Gedurende twee jaar liep ik met beugels om mijn benen, zat ik in een rolstoel en had ik een bed in de woonkamer. Ik moest dag en nacht de beugel dragen en had vaak pijn.
Toch was ik een vrolijk en ondernemend kind. Ik ging schaatsen, klom in bomen en rende de meeste kinderen in mijn klas eruit. Ik heb zelfs in de krant gestaan omdat ik zo ondernemend was. Op negenjarige leeftijd kreeg ik alsnog een heftige operatie van 8 à 9 uur en verbleef ik nog twee maanden in het ziekenhuis om te herstellen.
Ik was daardoor weinig tot bijna niet op school en werd gepest.
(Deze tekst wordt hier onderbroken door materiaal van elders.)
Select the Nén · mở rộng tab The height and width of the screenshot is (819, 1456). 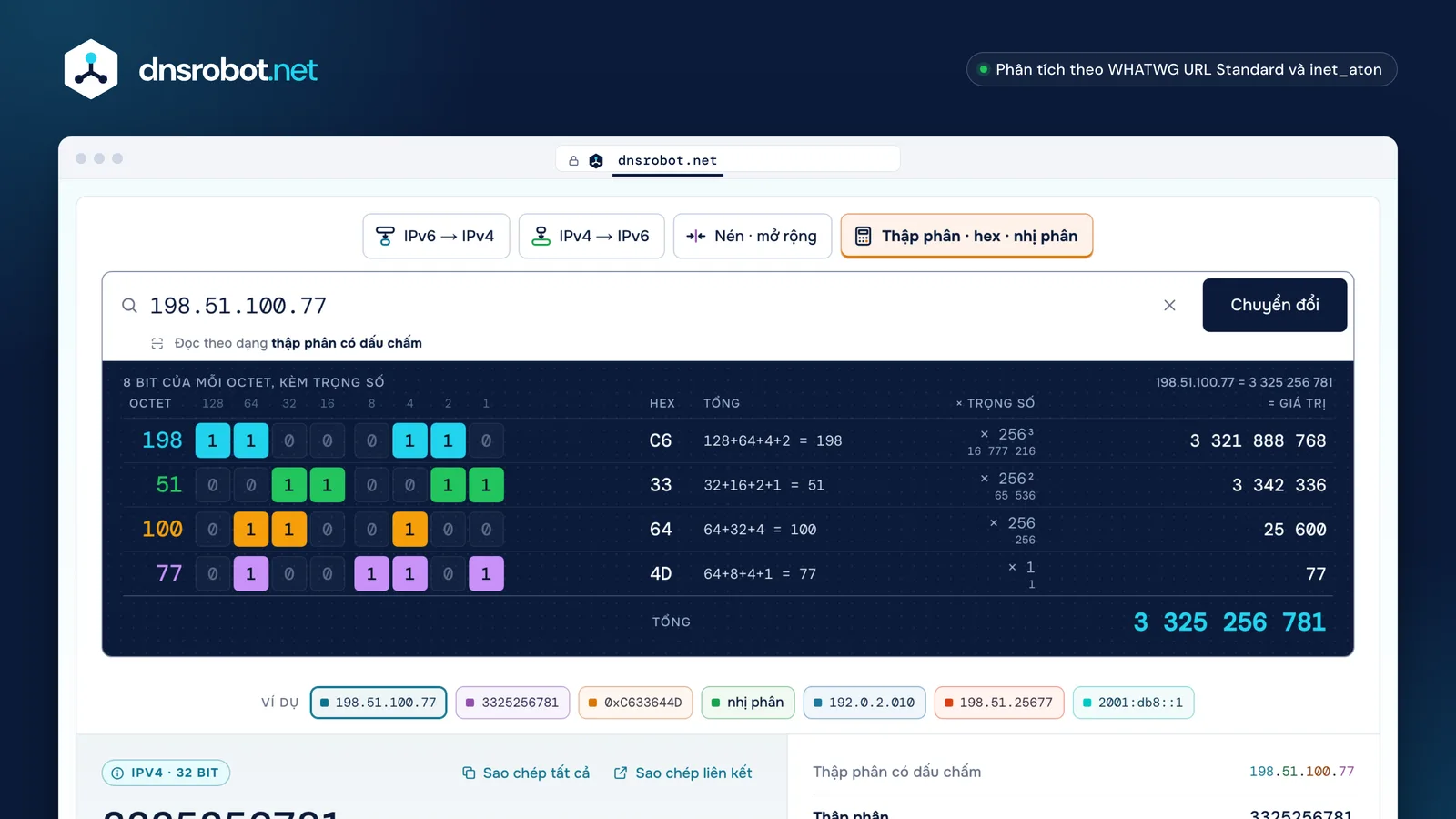tap(753, 237)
Er was weinig veiligheid en stabiliteit thuis. Vanaf mijn twaalfde jaar ben ik meer dan 25 keer verhuisd, en zat ik met mijn moeder zelfs in een Blijf van m’n Lijf huis. Ik groeide op in een strenggelovig gezin met veel regels en beperkingen.
Niet echt een ideale jeugd met veel ongelukkige momenten wat zeker niet makkelijk was. Toch was ik veerkrachtig en had ik altijd mijn woordje klaar.
Ik zette door ondanks alle omstandigheden.
Wat ben ik trots op dat dappere kleine meisje!
Ik ben blij met alles wat ik heb meegemaakt en zie het als een cadeautje, wat mij gemaakt heeft tot wie ik nu ben.